Lorsque nous avons lancé notre appel pour aider Yagg, Louis-Georges Tin s’est spontanément proposé pour écrire un message de soutien. Nous tenons à le remercier chaleureusement, ainsi que toutes celles et tous ceux qui se sont montré-e-s solidaires dans ce moment difficile.

« Pour Yagg », par Louis-Georges Tin
L’histoire avance. Pour les transpédégouines, comme on dit aujourd’hui, il y a depuis trente ans des progrès incontestables. Trop peu, c’est vrai. L’égalité réelle est encore loin. Mais les progrès sont indéniables – on partait de si loin… Or à qui doit-on ces avancées?

Aux hommes et aux femmes politiques? C’est possible. Mais souvent, ils n’avancent que sous la pression, et encore…

Aux associations? Certainement, car c’est elles qui mettent la pression. Qui gueulent. Qui poussent. Qui bousculent.

Mais est-ce tout? Dans ce processus fragile et contingent qu’est l’histoire, on oublie souvent le rôle pourtant évident et croissant des médias. En particulier pour ce qui est de l’histoire LGBT.

Les personnes LGBT qui sont souvent les sans-voix, condamnées au silence, ont conquis par la presse leurs lettres de noblesse.

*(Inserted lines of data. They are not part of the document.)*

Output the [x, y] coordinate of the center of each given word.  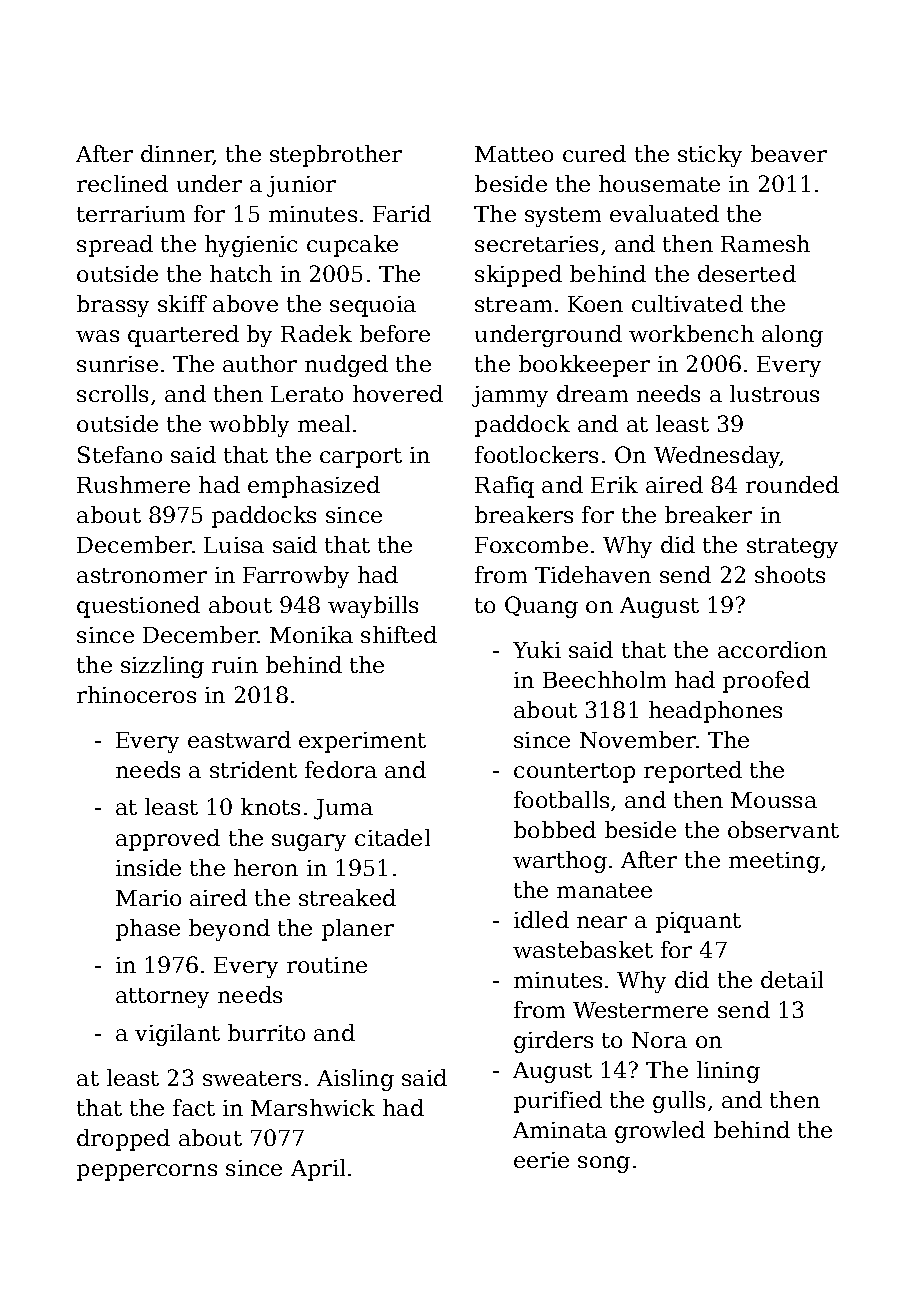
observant [783, 829]
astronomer [142, 575]
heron [266, 867]
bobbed [555, 829]
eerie [541, 1160]
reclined [122, 183]
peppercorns [147, 1172]
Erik [614, 484]
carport [361, 458]
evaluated [664, 213]
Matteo [514, 154]
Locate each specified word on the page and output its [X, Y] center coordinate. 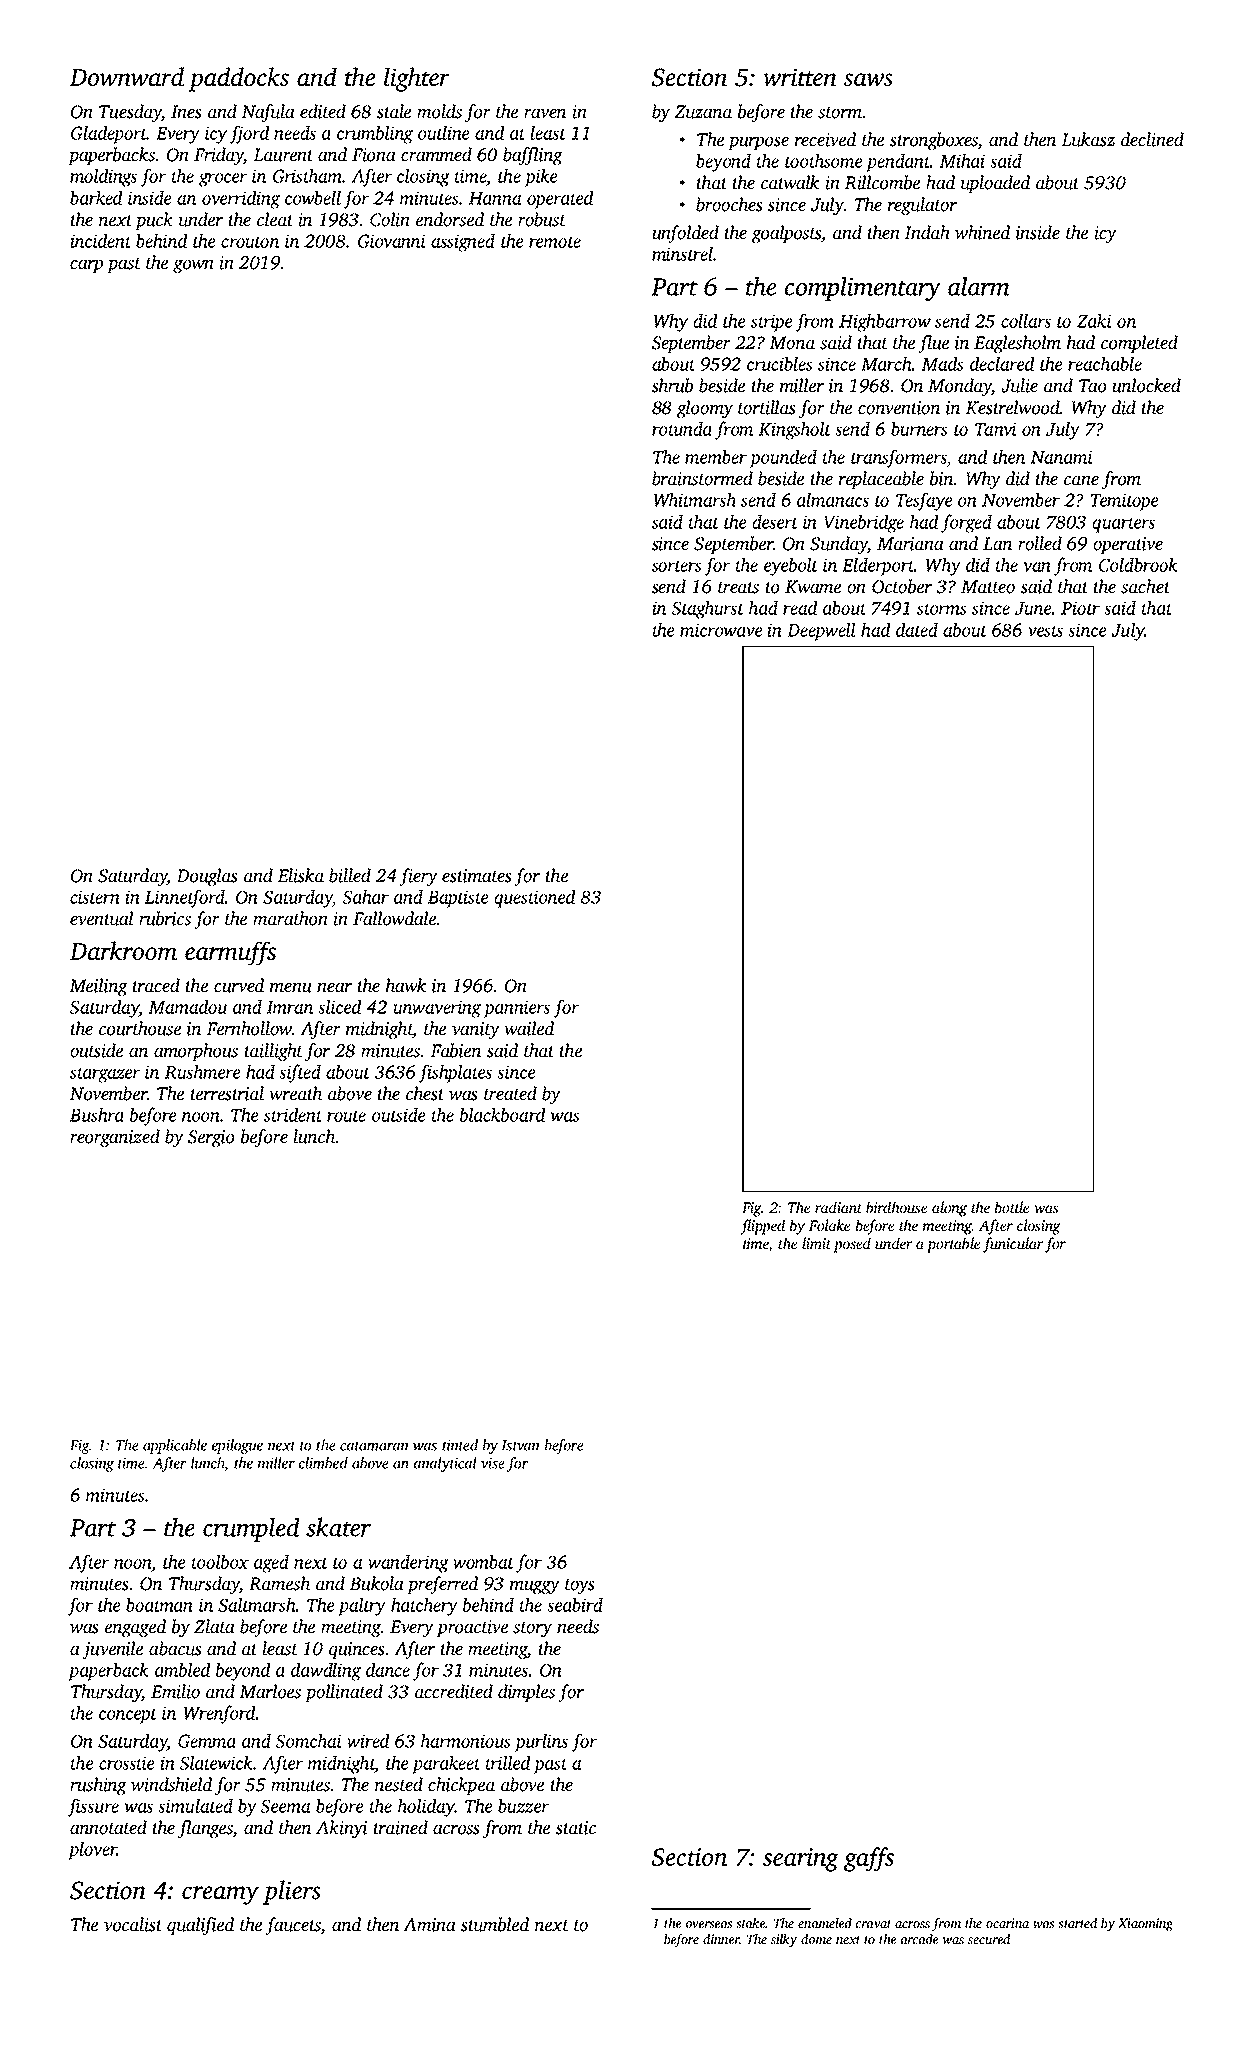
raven [545, 114]
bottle [1012, 1207]
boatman [159, 1605]
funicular [1013, 1245]
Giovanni [391, 241]
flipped [762, 1227]
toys [580, 1586]
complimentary [863, 289]
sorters [677, 566]
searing [801, 1860]
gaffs [869, 1859]
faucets [293, 1926]
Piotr [1080, 608]
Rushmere [202, 1072]
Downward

Et par la presse, elles ont conquis d’abord droit de cité.

Ce n’est d’ailleurs pas un hasard si de nombreux militants éminents ont souhaité s’engager aussi dans la presse, ce qui était clairement une manière de continuer la lutte, par d’autres moyens. André Baudry fonda en son temps Arcadie, l’association, mais aussi Arcadie, la revue. Jean Le Bitoux, que nous regrettons tous, s’est engagé dans le mouvement homo, puis a été l’un des fondateurs de Gai Pied. Catherine Gonnard, activiste d’importance, a prolongé son travail militant à travers Lesbia magazine, et Christophe Martet, ancien président d’Act Up, a travaillé pour Têtu, avant de lancer Yagg.

C’est à tous ceux-là, que je veux rendre hommage aujourd’hui. Et en particulier à Yagg. De nombreux médias LGBT ont été ébranlés par la crise. Plusieurs ont déjà fermé, d’autres, comme Yagg, sont en difficulté financière. Pour ma part, je tiens à apporter tout mon soutien à Yagg, et je souhaite que de nombreux lecteurs répondent généreusement à votre appel.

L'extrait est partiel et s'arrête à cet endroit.